#### [Directive]
Please render each line of the items below as a Markdown table with the columns Row and Line, numbering the rows and leaving out blank lines.

#### [Stored items]
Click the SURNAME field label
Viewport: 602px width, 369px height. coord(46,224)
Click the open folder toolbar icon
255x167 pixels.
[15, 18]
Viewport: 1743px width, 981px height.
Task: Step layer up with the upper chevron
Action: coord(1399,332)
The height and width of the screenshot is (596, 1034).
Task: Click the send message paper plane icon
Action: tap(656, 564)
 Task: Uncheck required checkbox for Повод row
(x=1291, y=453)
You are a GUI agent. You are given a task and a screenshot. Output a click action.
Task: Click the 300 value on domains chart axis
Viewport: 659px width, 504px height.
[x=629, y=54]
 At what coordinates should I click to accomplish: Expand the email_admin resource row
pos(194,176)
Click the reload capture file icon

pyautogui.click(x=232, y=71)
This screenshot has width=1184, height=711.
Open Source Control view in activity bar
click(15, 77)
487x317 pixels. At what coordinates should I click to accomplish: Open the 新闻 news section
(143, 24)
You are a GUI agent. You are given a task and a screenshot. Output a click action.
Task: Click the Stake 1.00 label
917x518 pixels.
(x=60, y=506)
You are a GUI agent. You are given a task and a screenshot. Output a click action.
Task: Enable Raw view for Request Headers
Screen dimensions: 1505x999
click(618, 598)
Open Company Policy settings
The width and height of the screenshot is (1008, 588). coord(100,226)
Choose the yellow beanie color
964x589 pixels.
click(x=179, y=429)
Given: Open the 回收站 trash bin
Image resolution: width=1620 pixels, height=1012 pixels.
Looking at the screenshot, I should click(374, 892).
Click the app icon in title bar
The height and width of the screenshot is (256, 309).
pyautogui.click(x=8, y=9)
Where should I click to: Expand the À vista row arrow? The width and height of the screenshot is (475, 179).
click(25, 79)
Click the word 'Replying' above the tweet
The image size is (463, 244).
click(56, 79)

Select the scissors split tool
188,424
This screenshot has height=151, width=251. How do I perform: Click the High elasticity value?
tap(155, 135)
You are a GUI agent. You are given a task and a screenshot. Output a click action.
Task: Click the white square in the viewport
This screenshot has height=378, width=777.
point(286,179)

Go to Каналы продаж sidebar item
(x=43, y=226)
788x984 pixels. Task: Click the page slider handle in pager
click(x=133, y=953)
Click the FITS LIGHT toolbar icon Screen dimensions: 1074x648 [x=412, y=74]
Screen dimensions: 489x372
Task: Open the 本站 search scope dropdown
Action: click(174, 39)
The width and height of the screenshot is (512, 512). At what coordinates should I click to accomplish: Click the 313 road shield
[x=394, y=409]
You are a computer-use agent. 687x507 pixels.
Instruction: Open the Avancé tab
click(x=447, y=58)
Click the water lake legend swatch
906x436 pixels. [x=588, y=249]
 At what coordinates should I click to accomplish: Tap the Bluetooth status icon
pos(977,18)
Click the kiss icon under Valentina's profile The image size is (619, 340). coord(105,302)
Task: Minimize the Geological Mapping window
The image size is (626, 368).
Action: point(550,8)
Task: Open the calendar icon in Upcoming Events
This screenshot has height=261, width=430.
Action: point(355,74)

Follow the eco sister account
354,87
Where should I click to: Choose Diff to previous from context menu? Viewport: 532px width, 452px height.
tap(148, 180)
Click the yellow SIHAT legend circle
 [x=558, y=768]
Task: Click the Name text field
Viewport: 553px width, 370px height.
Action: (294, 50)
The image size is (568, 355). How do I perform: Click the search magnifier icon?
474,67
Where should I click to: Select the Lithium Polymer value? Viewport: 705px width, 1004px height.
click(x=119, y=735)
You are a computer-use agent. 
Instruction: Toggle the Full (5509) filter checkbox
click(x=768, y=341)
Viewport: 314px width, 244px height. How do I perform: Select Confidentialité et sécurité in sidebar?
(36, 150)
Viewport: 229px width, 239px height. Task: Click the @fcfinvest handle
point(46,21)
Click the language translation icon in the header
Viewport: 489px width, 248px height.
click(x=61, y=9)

#### [Answer to this task]
| Row | Line |
|---|---|
| 1 | Click the SURNAME field label |
| 2 | Viewport: 602px width, 369px height. coord(46,224) |
| 3 | Click the open folder toolbar icon |
| 4 | 255x167 pixels. |
| 5 | [15, 18] |
| 6 | Viewport: 1743px width, 981px height. |
| 7 | Task: Step layer up with the upper chevron |
| 8 | Action: coord(1399,332) |
| 9 | The height and width of the screenshot is (596, 1034). |
| 10 | Task: Click the send message paper plane icon |
| 11 | Action: tap(656, 564) |
| 12 |  Task: Uncheck required checkbox for Повод row |
| 13 | (x=1291, y=453) |
| 14 | You are a GUI agent. You are given a task and a screenshot. Output a click action. |
| 15 | Task: Click the 300 value on domains chart axis |
| 16 | Viewport: 659px width, 504px height. |
| 17 | [x=629, y=54] |
| 18 |  At what coordinates should I click to accomplish: Expand the email_admin resource row |
| 19 | pos(194,176) |
| 20 | Click the reload capture file icon |
| 21 | pyautogui.click(x=232, y=71) |
| 22 | This screenshot has width=1184, height=711. |
| 23 | Open Source Control view in activity bar |
| 24 | click(15, 77) |
| 25 | 487x317 pixels. At what coordinates should I click to accomplish: Open the 新闻 news section |
| 26 | (143, 24) |
| 27 | You are a GUI agent. You are given a task and a screenshot. Output a click action. |
| 28 | Task: Click the Stake 1.00 label |
| 29 | 917x518 pixels. |
| 30 | (x=60, y=506) |
| 31 | You are a GUI agent. You are given a task and a screenshot. Output a click action. |
| 32 | Task: Enable Raw view for Request Headers |
| 33 | Screen dimensions: 1505x999 |
| 34 | click(618, 598) |
| 35 | Open Company Policy settings |
| 36 | The width and height of the screenshot is (1008, 588). coord(100,226) |
| 37 | Choose the yellow beanie color |
| 38 | 964x589 pixels. |
| 39 | click(x=179, y=429) |
| 40 | Given: Open the 回收站 trash bin |
| 41 | Image resolution: width=1620 pixels, height=1012 pixels. |
| 42 | Looking at the screenshot, I should click(374, 892). |
| 43 | Click the app icon in title bar |
| 44 | The height and width of the screenshot is (256, 309). |
| 45 | pyautogui.click(x=8, y=9) |
| 46 | Where should I click to: Expand the À vista row arrow? The width and height of the screenshot is (475, 179). |
| 47 | click(25, 79) |
| 48 | Click the word 'Replying' above the tweet |
| 49 | The image size is (463, 244). |
| 50 | click(56, 79) |
| 51 | Select the scissors split tool |
| 52 | 188,424 |
| 53 | This screenshot has height=151, width=251. How do I perform: Click the High elasticity value? |
| 54 | tap(155, 135) |
| 55 | You are a GUI agent. You are given a task and a screenshot. Output a click action. |
| 56 | Task: Click the white square in the viewport |
| 57 | This screenshot has height=378, width=777. |
| 58 | point(286,179) |
| 59 | Go to Каналы продаж sidebar item |
| 60 | (x=43, y=226) |
| 61 | 788x984 pixels. Task: Click the page slider handle in pager |
| 62 | click(x=133, y=953) |
| 63 | Click the FITS LIGHT toolbar icon Screen dimensions: 1074x648 [x=412, y=74] |
| 64 | Screen dimensions: 489x372 |
| 65 | Task: Open the 本站 search scope dropdown |
| 66 | Action: click(174, 39) |
| 67 | The width and height of the screenshot is (512, 512). At what coordinates should I click to accomplish: Click the 313 road shield |
| 68 | [x=394, y=409] |
| 69 | You are a computer-use agent. 687x507 pixels. |
| 70 | Instruction: Open the Avancé tab |
| 71 | click(x=447, y=58) |
| 72 | Click the water lake legend swatch |
| 73 | 906x436 pixels. [x=588, y=249] |
| 74 |  At what coordinates should I click to accomplish: Tap the Bluetooth status icon |
| 75 | pos(977,18) |
| 76 | Click the kiss icon under Valentina's profile The image size is (619, 340). coord(105,302) |
| 77 | Task: Minimize the Geological Mapping window |
| 78 | The image size is (626, 368). |
| 79 | Action: point(550,8) |
| 80 | Task: Open the calendar icon in Upcoming Events |
| 81 | This screenshot has height=261, width=430. |
| 82 | Action: point(355,74) |
| 83 | Follow the eco sister account |
| 84 | 354,87 |
| 85 | Where should I click to: Choose Diff to previous from context menu? Viewport: 532px width, 452px height. |
| 86 | tap(148, 180) |
| 87 | Click the yellow SIHAT legend circle |
| 88 |  [x=558, y=768] |
| 89 | Task: Click the Name text field |
| 90 | Viewport: 553px width, 370px height. |
| 91 | Action: (294, 50) |
| 92 | The image size is (568, 355). How do I perform: Click the search magnifier icon? |
| 93 | 474,67 |
| 94 | Where should I click to: Select the Lithium Polymer value? Viewport: 705px width, 1004px height. |
| 95 | click(x=119, y=735) |
| 96 | You are a computer-use agent.  |
| 97 | Instruction: Toggle the Full (5509) filter checkbox |
| 98 | click(x=768, y=341) |
| 99 | Viewport: 314px width, 244px height. How do I perform: Select Confidentialité et sécurité in sidebar? |
| 100 | (36, 150) |
| 101 | Viewport: 229px width, 239px height. Task: Click the @fcfinvest handle |
| 102 | point(46,21) |
| 103 | Click the language translation icon in the header |
| 104 | Viewport: 489px width, 248px height. |
| 105 | click(x=61, y=9) |